● Instructions for the task:
Would you output the whole of the data exactly?

BEGIN Information shown

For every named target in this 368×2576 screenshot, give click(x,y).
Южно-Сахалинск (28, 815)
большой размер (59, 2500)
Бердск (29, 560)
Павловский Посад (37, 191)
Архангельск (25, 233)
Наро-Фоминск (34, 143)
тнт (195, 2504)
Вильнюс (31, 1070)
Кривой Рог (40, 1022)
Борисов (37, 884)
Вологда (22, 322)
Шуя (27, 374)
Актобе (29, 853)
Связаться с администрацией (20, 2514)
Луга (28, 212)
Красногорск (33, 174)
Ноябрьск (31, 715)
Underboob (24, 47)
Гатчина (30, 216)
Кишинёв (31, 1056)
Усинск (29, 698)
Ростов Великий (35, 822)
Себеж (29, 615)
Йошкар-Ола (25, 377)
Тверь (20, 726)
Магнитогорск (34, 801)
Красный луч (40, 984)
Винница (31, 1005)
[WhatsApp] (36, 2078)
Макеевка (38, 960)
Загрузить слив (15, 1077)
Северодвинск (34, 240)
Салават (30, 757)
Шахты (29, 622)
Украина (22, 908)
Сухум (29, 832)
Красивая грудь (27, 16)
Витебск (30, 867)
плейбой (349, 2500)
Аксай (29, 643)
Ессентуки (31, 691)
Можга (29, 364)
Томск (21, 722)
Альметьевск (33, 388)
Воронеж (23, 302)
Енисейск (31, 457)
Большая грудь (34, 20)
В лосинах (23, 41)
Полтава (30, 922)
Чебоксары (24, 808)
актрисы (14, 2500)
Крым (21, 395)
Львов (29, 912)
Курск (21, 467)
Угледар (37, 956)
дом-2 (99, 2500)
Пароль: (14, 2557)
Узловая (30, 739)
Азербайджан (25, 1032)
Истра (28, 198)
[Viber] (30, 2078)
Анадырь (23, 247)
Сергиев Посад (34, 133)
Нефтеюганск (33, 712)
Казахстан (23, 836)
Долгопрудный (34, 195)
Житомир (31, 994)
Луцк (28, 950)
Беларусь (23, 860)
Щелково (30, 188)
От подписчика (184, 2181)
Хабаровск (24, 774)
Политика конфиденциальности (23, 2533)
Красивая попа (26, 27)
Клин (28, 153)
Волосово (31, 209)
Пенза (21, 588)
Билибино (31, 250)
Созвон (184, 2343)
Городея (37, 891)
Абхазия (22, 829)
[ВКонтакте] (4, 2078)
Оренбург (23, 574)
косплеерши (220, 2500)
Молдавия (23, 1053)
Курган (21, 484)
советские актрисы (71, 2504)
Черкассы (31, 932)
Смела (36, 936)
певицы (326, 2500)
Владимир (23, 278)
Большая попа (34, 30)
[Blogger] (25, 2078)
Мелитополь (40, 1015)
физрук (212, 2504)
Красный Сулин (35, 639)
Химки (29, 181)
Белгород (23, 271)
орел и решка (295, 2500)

END Information shown

● Answer box:
For every named target in this 368×2576 screenshot, give click(x,y).
Южно-Сахалинск (28, 815)
большой размер (59, 2500)
Бердск (29, 560)
Павловский Посад (37, 191)
Архангельск (25, 233)
Наро-Фоминск (34, 143)
тнт (195, 2504)
Вильнюс (31, 1070)
Кривой Рог (40, 1022)
Борисов (37, 884)
Вологда (22, 322)
Шуя (27, 374)
Актобе (29, 853)
Связаться с администрацией (20, 2514)
Луга (28, 212)
Красногорск (33, 174)
Ноябрьск (31, 715)
Underboob (24, 47)
Гатчина (30, 216)
Кишинёв (31, 1056)
Усинск (29, 698)
Ростов Великий (35, 822)
Себеж (29, 615)
Йошкар-Ола (25, 377)
Тверь (20, 726)
Магнитогорск (34, 801)
Красный луч (40, 984)
Винница (31, 1005)
[WhatsApp] (36, 2078)
Макеевка (38, 960)
Загрузить слив (15, 1077)
Северодвинск (34, 240)
Салават (30, 757)
Шахты (29, 622)
Украина (22, 908)
Сухум (29, 832)
Красивая грудь (27, 16)
Витебск (30, 867)
плейбой (349, 2500)
Аксай (29, 643)
Ессентуки (31, 691)
Можга (29, 364)
Томск (21, 722)
Альметьевск (33, 388)
Воронеж (23, 302)
Енисейск (31, 457)
Большая грудь (34, 20)
В лосинах (23, 41)
Полтава (30, 922)
Чебоксары (24, 808)
актрисы (14, 2500)
Крым (21, 395)
Львов (29, 912)
Курск (21, 467)
Угледар (37, 956)
дом-2 (99, 2500)
Пароль: (14, 2557)
Узловая (30, 739)
Азербайджан (25, 1032)
Истра (28, 198)
[Viber] (30, 2078)
Анадырь (23, 247)
Сергиев Посад (34, 133)
Нефтеюганск (33, 712)
Казахстан (23, 836)
Долгопрудный (34, 195)
Житомир (31, 994)
Луцк (28, 950)
Беларусь (23, 860)
Щелково (30, 188)
От подписчика (184, 2181)
Хабаровск (24, 774)
Политика конфиденциальности (23, 2533)
Красивая попа (26, 27)
Клин (28, 153)
Волосово (31, 209)
Пенза (21, 588)
Билибино (31, 250)
Созвон (184, 2343)
Городея (37, 891)
Абхазия (22, 829)
[ВКонтакте] (4, 2078)
Оренбург (23, 574)
косплеерши (220, 2500)
Молдавия (23, 1053)
Курган (21, 484)
советские актрисы (71, 2504)
Черкассы (31, 932)
Смела (36, 936)
певицы (326, 2500)
Владимир (23, 278)
Большая попа (34, 30)
[Blogger] (25, 2078)
Мелитополь (40, 1015)
физрук (212, 2504)
Красный Сулин (35, 639)
Химки (29, 181)
Белгород (23, 271)
орел и решка (295, 2500)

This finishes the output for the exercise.